Многолетним другом Кольриджа и Вордсворта, поэтом, которого историки литературы с основанием присоединяли к ним, был Роберт Саути (1774–1843). Его развитие подчеркивает характерность развития Кольриджа и Вордсворта: от увлечения революцией к разочарованию в ней, от пафоса всеобщего отрицания к приятию всего установленного. Он тоже еще в детские годы отличался непокорностью; его исключили из школы за статью в рукописном журнале против телесных наказаний. Как и они, он еще через много лет после того, как кончился героический, республиканский период его жизни, вспоминал: «Кроме тех, кто жил тогда, немногие могут представить себе, что такое память о Французской революции, что такое тот мир видений, который открылся ее свидетелям. Все старое, казалось, уходило, и не о чем ином не мечтали, кроме как о возрождении всего рода человеческого»[97]
.Так же, как Вордсворт и Кольридж, Саути и после отречения от революции остается врагом буржуазного индустриализма и защитником бедняков. «Фабриканты, — пишет он, — равнодушны к чести и независимости Англии — лишь бы процветали их фабрики»[98]
. Он негодует, когда видит, что детей из работных домов продают фабрикантам словно рабов[99], что нищета стала уделом низших классов, и призывает к эффективной борьбе против нее. Можно сказать, что какие-то угольки прежнего радикалистского пламени тлеют в его душе и в поздние годы.Однако по сравнению с Вордсвортом и особенно Кольриджем, он гораздо лучше приспособился к существующим порядкам. В 1813 г. он был пожалован придворным званием поэта-лауреата и усердно писал оды, элегии и даже поэмы по случаю рождений, бракосочетаний и кончин царствующих особ. Его сотрудничество в «The Quarterly Review» приняло такие агрессивные формы, что шокировало даже дружественно настроенного к нему Вальтера Скотта, выразившего недовольство несгибаемым торизмом Саути и узостью его религиозных взглядов. Как и Скотт, он был энергичным противником избирательной реформы 1832 г. От всех социальных бедствий он видел только одно лечение — сильную власть, преданность монарху и церкви. Такой взгляд был неприемлем для Кольриджа и Вордсворта. Ни один из них не позволил себе; таких выпадов против радикалов, как Саути: он воевал с Байроном даже после его смерти, тогда как старшие «лекисты» ограничивались раздраженными замечаниями в частных письмах. Словом, сходство идеологического пути Саути и его товарищей указывает на типичность этого пути, а различия — на двойственность романтического протеста против новой буржуазной цивилизации.
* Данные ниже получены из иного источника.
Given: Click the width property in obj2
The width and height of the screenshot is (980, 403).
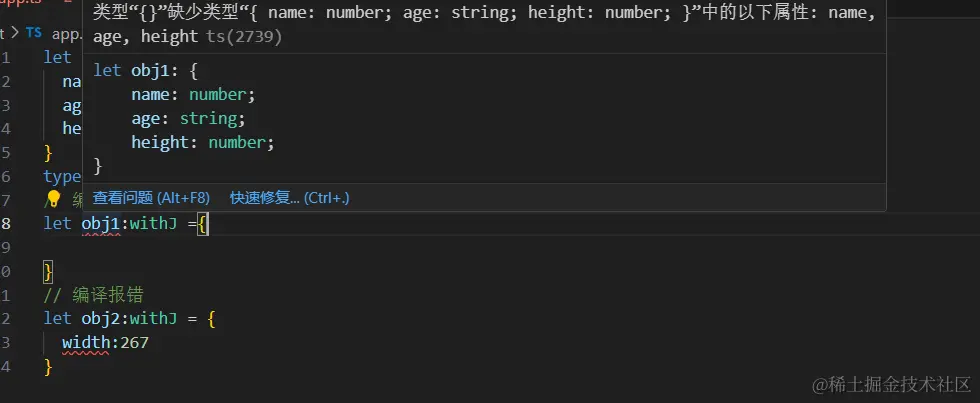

Ранняя драма Саути «Уот Тайлер» (Wat Tyler, 1794) о знаменитом бунтовщике XIV в. вполне сопоставима с ранней революционной лирикой его друзей. С Кольриджем он сотрудничал в написании драмы «Падение Робеспьерам (Fall of Robespierre, 1794), в которой казнь якобинского вождя рисуется с жирондистских позиций (к этому же времени относится вскоре оставленный обоими соавторами план «Пантисократии», согласно которому двенадцать молодых людей с женами должны были основать в Америке сельскохозяйственную общину и кормить себя собственным трудом).
В 1796 г. вышла поэма «Жанна д’Арк» (Joan of Arc).' Она имела большой успех благодаря демократическому рвению автора и своей доступности неискушенному читателю. Длинные поэмы Саути вызывают ассоциации с Кольриджем, Скоттом и юным Шелли. «Талаба» (Thalaba, 1801) описывает победу героя, благородного араба, над злыми духами; нерифмованный стих, фантастичность, экспериментальность поэмы близки исканиям старших «лекистов» и дали повод для насмешек Байрона в «Английских бардах». (Тем не менее в его драму «Преображенный урод» попали два стиха Саути. Услышав об этом от Шелли, Байрон бросил в огонь всю рукопись. По счастью, у него сохранился второй экземпляр!).
В 1805 г. выходит поэма «Мэдок» (Madoc), посвященная похождениям кельтского принца в родном Уэльсе и Мексике, а в 1810 г. — лучшая из поэм Саути «Проклятие Кехамы» (The Curse of Kehama), где действие переносится в Индию и, к общему удовольствию, кончается низвержением тирана.